Oh, you're asking seperate? I thought you meant solve for x applicable to both equations....
otherwise
1) x= -1/2 (+/-) sqrt(3)i/2 or x = 0 or x =-1
2)x= -1/2 (+/-) sqrt(3)i/2 or
x = (+/-) (2*sqrt(2)(+/-)3) where (+/-) both are + or both are -
unless by -5 you mean multiply and not subtract?
if you meant multiplied by -5 then:
2) x=.379455070524 (+/-) 1.53443682794i or
x= .151874214067 (+/-) .614147511474i or
x= (+/-)(sqrt(6^(2/3)*5^(4/3)-100) (+/-) 6^(1/3)*5^(2/3)) / 10 where (+/-) are inverse
And I wasn't thinking imaginary... so even if you were asking what I originally thought....
x=-1/2 (+/-) sqrt(3)i/2
Actually, y = x +(1/x), or as i put it: y = (x2+1)/xQuote:
There seems to be some confusion in the Sql_lall post about the second problem. As I understand his analysis, he correctly solves for a variable Y, which can be 6 or minus one.
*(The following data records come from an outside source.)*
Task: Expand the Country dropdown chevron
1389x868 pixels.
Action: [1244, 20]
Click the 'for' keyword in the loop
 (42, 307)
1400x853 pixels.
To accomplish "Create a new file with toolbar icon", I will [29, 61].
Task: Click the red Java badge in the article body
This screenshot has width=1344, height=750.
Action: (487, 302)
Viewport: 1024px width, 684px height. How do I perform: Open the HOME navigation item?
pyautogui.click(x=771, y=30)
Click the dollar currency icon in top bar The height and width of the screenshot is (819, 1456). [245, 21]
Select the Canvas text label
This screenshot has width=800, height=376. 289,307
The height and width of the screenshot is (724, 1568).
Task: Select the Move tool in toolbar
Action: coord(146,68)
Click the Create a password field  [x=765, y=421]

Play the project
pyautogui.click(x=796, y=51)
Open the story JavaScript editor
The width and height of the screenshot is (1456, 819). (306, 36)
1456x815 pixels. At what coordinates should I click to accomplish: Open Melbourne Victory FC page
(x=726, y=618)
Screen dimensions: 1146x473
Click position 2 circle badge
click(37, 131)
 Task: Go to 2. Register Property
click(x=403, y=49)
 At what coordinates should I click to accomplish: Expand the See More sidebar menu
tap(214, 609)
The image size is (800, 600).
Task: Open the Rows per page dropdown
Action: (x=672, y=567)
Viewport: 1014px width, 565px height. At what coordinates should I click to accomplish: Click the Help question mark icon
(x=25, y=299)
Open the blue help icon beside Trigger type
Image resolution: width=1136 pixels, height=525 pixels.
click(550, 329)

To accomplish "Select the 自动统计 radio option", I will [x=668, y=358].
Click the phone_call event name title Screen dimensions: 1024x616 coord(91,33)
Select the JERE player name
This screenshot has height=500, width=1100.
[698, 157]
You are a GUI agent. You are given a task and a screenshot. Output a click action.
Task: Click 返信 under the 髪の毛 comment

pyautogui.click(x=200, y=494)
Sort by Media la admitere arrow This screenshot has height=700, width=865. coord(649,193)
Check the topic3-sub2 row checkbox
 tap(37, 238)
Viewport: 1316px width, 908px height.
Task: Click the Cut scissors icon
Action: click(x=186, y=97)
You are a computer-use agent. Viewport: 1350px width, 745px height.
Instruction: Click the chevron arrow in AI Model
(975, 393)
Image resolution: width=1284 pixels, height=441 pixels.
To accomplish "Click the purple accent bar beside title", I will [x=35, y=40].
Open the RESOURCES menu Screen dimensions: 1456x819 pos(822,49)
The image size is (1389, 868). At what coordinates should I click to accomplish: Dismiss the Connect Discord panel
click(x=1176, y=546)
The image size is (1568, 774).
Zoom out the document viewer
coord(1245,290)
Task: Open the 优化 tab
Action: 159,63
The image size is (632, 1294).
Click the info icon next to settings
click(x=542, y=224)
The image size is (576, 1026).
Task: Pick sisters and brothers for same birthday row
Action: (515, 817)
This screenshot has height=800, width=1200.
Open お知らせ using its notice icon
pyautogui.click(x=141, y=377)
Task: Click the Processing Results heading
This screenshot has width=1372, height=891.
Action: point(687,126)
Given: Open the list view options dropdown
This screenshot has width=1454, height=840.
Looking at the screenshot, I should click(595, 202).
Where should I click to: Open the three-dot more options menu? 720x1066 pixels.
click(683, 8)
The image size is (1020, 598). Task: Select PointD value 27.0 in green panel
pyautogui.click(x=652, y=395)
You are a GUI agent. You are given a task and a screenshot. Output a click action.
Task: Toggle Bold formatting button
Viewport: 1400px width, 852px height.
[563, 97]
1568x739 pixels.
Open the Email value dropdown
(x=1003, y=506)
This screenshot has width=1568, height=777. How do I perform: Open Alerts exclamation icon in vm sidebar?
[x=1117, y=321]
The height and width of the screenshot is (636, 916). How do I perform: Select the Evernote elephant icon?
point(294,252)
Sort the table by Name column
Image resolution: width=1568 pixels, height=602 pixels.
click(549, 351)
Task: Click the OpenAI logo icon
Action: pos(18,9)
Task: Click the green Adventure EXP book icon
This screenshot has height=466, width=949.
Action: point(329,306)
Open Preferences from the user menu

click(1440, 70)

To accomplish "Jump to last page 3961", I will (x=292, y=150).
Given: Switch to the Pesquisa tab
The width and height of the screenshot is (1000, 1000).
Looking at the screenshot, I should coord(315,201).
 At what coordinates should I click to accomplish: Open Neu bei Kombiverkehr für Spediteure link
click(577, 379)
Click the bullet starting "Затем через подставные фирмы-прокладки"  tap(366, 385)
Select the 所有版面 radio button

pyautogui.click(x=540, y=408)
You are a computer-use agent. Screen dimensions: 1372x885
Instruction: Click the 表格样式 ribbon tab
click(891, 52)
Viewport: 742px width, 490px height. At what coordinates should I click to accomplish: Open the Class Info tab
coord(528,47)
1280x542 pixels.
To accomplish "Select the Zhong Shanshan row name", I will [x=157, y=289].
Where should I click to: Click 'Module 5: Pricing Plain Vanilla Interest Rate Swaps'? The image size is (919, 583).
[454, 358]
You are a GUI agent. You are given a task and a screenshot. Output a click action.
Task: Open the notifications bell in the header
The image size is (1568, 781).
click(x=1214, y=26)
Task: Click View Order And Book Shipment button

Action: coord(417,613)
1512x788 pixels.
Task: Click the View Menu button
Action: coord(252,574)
Y = (x+1)/x (defined as such early in the post).
Y = 6 implies x = 1/5
Y = -1 implies x = -1/2
The above values plugged into the second equation seem to work okay.
i think there is some confusion over whether
x+1/x = (x+1)/x
OR = x+(1/x)
I took it as the latter.
Sql_Lall: After rereading the original post by SilverSprite, I think your interpretation is correct: x+1/x, not (x+1)/x. I did not read it properly.
Hence your post is correct, and solving the quadratics you developed would give correct solutions.